Intel's 2010 roadmap
Summary: From hardware-accelerated AES encryption via 32nm manufacturing to GPU integration and six cores, Intel's CPU roadmap holds great promise. The chip-maker's upcoming Larrabee 3D graphics processor remains short on detail though.
Clarksfield: Nehalem comes to the notebook
Clarksfield — officially called Core i7 — brings Intel's Nehalem architecture to notebooks. The main features of Nehalem, introduced in November 2008, are an integrated memory controller and hyperthreading.
All Clarksfield chips have four computing cores and can handle eight threads simultaneously thanks to hyperthreading (2 threads per core). To achieve a thermal design power (TDP) of between 45W and 55W, Intel has had to reduce clock speeds significantly. Desktop Nehalems run at between 2.66GHz and 3.33GHz, while their notebook counterparts can only manage 1.6GHz to 2GHz.
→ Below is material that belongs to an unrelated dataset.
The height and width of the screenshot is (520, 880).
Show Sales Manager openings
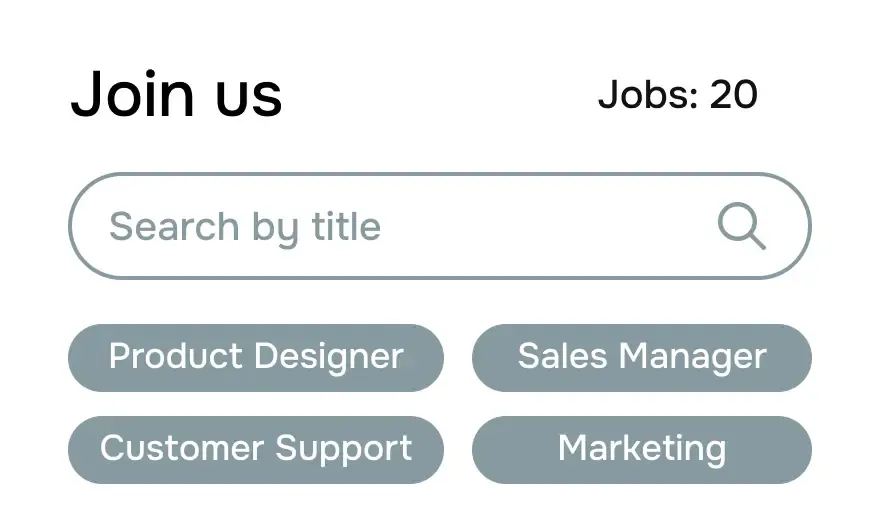(x=641, y=357)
However, clock speed in this case is less significant than at first sight. Like their desktop equivalents, the mobile Core i7 CPUs have Turbo Boost technology. Temperature permitting, the processor can overclock a single core to a specified maximum frequency within its TDP parameters. Furthermore, the maximum extra from Turbo Boost for Nehalem desktop chips is up to 640MHz, whereas Clarksdale chips can get to up to 1.2GHz beyond their usual clock speed.
This extra speed is particularly useful for applications that are not optimised for multithreading. Until now, such applications have run slower on quad-core chips than on dual-cores. Intel aims to use Turbo Boost to remove this problem.
But a few issues remain with Turbo Boost. When, how often and for how long cores are overclocked depends on operating temperatures. So a poorly-cooled notebook will achieve a lower maximum clock speed.
Clarksfield, together with the PM55 chipset (a descendant of the P55 used on the desktop), constitute the Calpella platform. Calpella will not be marketed under the successful Centrino brand that has served the five previous mobile platform generations. Stickers on the new notebooks will only mention Core i7. But Centrino will not disappear entirely: the name will survive in Calpella's wireless LAN module.
Like the desktop chips, Clarksfield is produced using 45nm manufacturing. A switch to 32nm technology is not yet on the cards for these mobile quad-cores. That step takes place only with the next architecture, which is called Sandy Bridge. All 32nm CPUs with the Nehalem architecture are part of the Westmere family.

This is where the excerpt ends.